1 marca – Narodowy Dzień Pamięci Żołnierzy Wyklętych, wyklętych przez komunistów

Msza w intencji żołnierzy podziemia niepodległościowego ze zgrupowania NSZ pod dowództwem mjr. Henryka Flamego „Bartka” odprawiona została w niedzielę w kościele w podbielskich Mazańcowicach, w przededniu Narodowego Dnia Pamięci „Żołnierzy Wyklętych”.

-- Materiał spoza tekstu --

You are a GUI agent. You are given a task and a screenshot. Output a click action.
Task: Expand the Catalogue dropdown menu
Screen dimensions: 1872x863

Na mazańcowickiej nekropolii parafii św. Marii Magdaleny spoczywa jeden z podkomendnych „Bartka” – Edward Biesok. Ks. Marek Różycki, kapelan I drużyny harcerskiej, której patronem jest Henryk Flame, prosił, aby podczas mszy modlić się „o pokój duszy tych, co życie oddali w walce o wolną Polskę, ale także tych, którzy cały czas szukają żołnierzy wyklętych, odkrywają prawdę i próbują przez to całe kłamstwo, narastające przez lata, dojść do rzeczywistego obrazu naszych bohaterów narodowych; tych, którzy pielęgnują to dziedzictwo”. Duchowny w homilii podkreślił, że żołnierze wyklęci „ginęli, ale nie umierali”. „Nigdy też nie przegrali. Ci, którzy żyją dla Polski, którzy żyją ideałami i pielęgnują wartość, tacy ludzie przegrać nie mogą. Ta walka się nie skończyła, bo nadal trzeba czuwać nad naszą wolnością, pilnować chrześcijańskiej wolności w życiu narodowym, politycznym i społecznym” – podkreślił.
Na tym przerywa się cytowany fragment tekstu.